Imagination at Work

First-year creativity courses give students a competitive edge

Imagination at Work

The Creativity & Innovation course Chemistry is Everywhere engages students through educational games such as Pollution Monopoly. Gaming taps into the part of the brain where students retain information. Below: Professor Stephan Thieringer visits with a student.

Story by Nancy Kelleher
Photograph by Michael J. Clarke

Artificial intelligence and automation have been injecting uncertainty into employment projections for years. But Suffolk students are building the skills that will continue to be in demand as the job market evolves.

 

A first-year Creativity & Innovation course, required of all Suffolk undergraduates, helps lay the foundation by challenging students to take intellectual risks and seize intriguing learning experiences. Suffolk offers Creativity & Innovation classes in 20 disciplines, all aimed at instilling flexibility in thinking so that students will explore new ideas without the fear of failure.

 

These courses allow students to take a deep dive into areas closely aligned with their personal interests. Students in the highly immersive, hands-on courses “solve problems on their feet,” says Marilyn Plotkins, chair of the Theatre Department and cochair of the Creativity & Innovation Steering Committee. “What’s so great about their not being lecture-based is that they require solving problems in teams.”

 

Indira Ortiz Santana was enthused about her Creative Writing and Literacy class right from the start: “I thought: I can be creative and have fun and just be myself.”

 

Her project-based creative writing course with Professor Wyatt Bonikowski incorporated service-learning through a tutoring program with 826 Boston, a nonprofit that helps youths write and publish work.

 

With the advent of remote learning during the spring semester, the Suffolk students replaced a planned in-person project with the 826 Boston youngsters, instead meeting through Zoom for a storytelling session with the prompt: What would it be like to bring home an animal from the nearby Franklin Park Zoo?

 

Immersion in creative projects gave Ortiz Santana confidence.

 

“Professor Bonikowski really helped us be better writers and thinkers,” she says. “Coming up with something to write in a journal was hard for me. Now I’m more expressive. I’m writing poems and drawing. I actually kept going with my journal this summer.

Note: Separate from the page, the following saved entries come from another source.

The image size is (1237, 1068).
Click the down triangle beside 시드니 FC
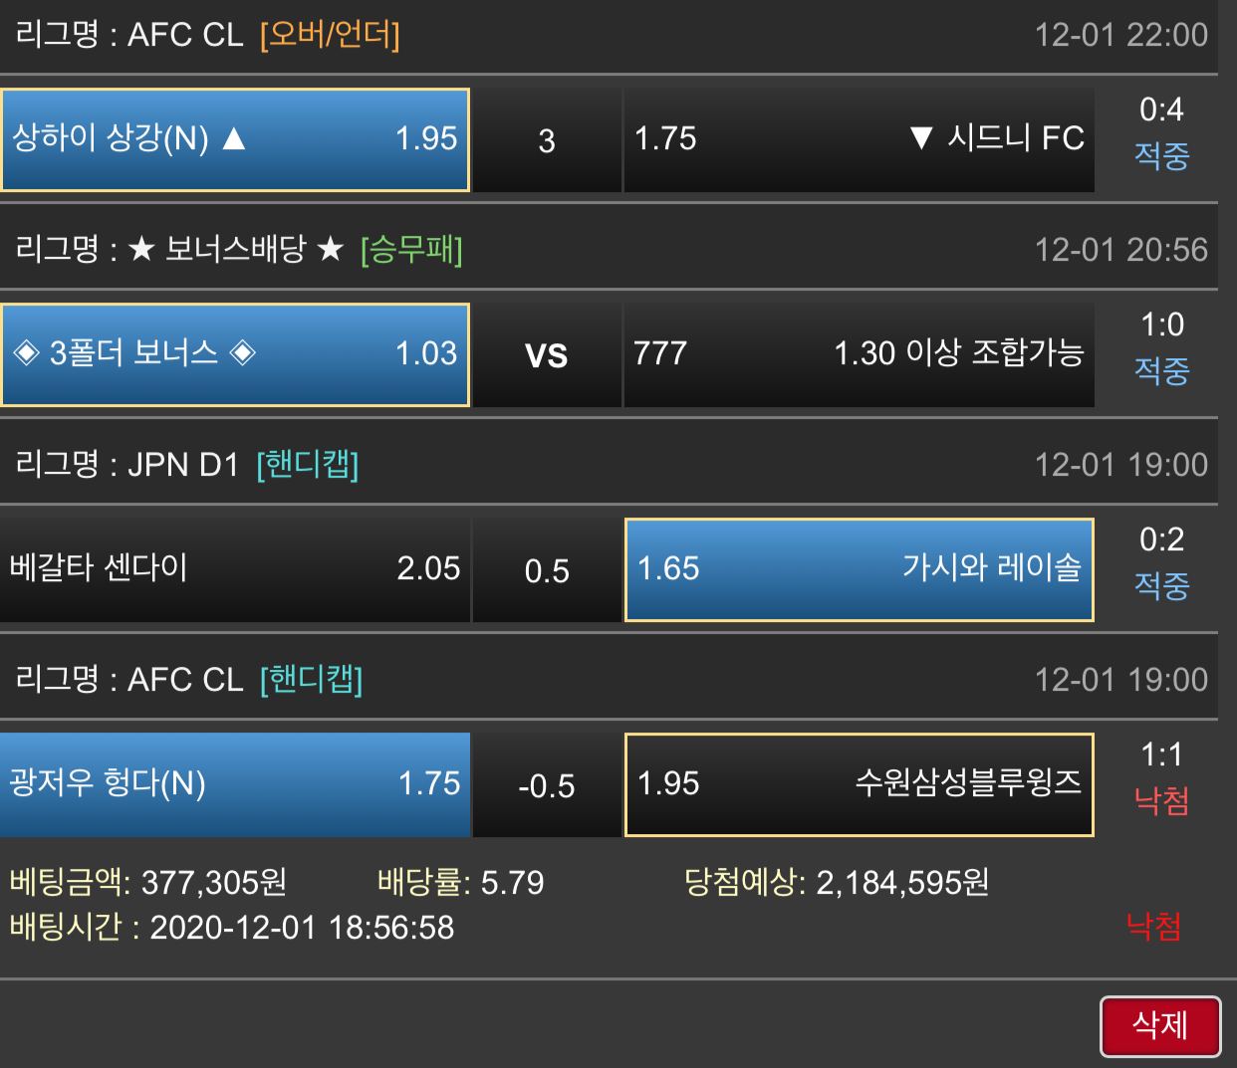click(x=920, y=138)
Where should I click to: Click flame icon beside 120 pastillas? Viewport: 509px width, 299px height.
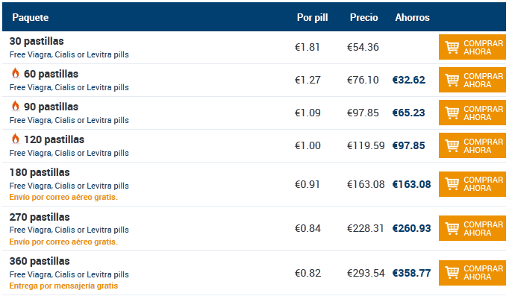point(15,139)
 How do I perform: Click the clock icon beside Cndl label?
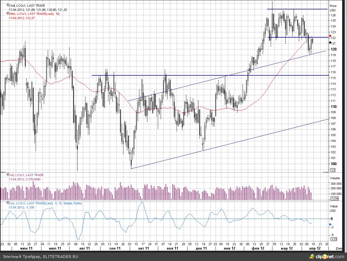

I open the window and write about what I see outside.”

 

Preparing for jobs of the future

Business owners know that unpredictable events in the environment, medicine, society, politics, and the economy will occur with greater frequency in the coming decade, according to Dave Merry, associate provost and executive director of Suffolk’s Center for Career Education and Professional Development.

 

“They are looking to bring people into their organizations who can develop and implement creative solutions that will help companies to survive, and perhaps to thrive, through those unexpected challenges,” he says. “In fact, LinkedIn has listed ‘creativity’ as its top soft skill in both 2019 and 2020.”

 

In the Entrepreneur’s Cocktail course, Shirley Dang, Class of 2023, and her team created a virtual company and launched products, discovering in the process “that it’s OK to ask for help and that nobody needs to be perfect and do everything themselves.”

 

Stephan Thieringer, a Sawyer Business School professor and creator of the course, taps into principles inherent to entrepreneurism through his lessons. “My course is really an invitation to think about who you are and what’s aligned between your gut, your heart, and your brain,” he says.

 

The Creativity & Innovation courses provide inspiration for students and instructors, says George Moker, the Carol Sawyer Parks Chair in Entrepreneurial Studies and cochair of the Creativity & Innovation Steering Committee.

 

“Faculty love it because they can present challenges to their students and serve as coaches,” Moker says. “Students love it because they choose a topic that interests them, and they’re aware that there’s something different about the course—a playfulness about it, but with high expectations.”

 

As the coronavirus has battered the world economy, leading to dire unemployment reports, organizations that have navigated the pandemic successfully were able to quickly adapt to this novel situation with innovative solutions, says Merry. So while machines could sort coronavirus data, and AI could be used to run assembly lines producing protective clothing, human intelligence was required to adapt automobile plants for manufacture of respirator parts and convert fashion house couture lines for surgical mask production.

 

“We are differentiating the human from the machine,” Moker says. “AI is based on probability, while the human brain is based on survival. We become most creative and innovative when we are trying to survive.



Stephan Thieringer

Creativity Course Catalog

Creativity & Innovation courses teach skills including adaptability, resilience, thinking outside the box, problem-solving, and the ability to communicate effectively in a team.

A sample of these skill building courses are:

The Open-Hearted Historian

Students put themselves in the shoes of earlier peoples to understand their lives from their perspectives.

Think Small: Change the World

Students design nanostructures and nanomachines using inhouse computational and experimental tools.

The Design of Everything

By exploring a selection of genius personalities—from Newton to Warhol—students discover the process of design and follow through with hands-on group creative projects.

Creating the Dream Team

Students learn the value of collaboration for meeting business challenges.

Sustainability, Energy, and Technology at Suffolk University

Students in the project- and team-based course spend the semester developing proposals to address a sustainability issue on campus.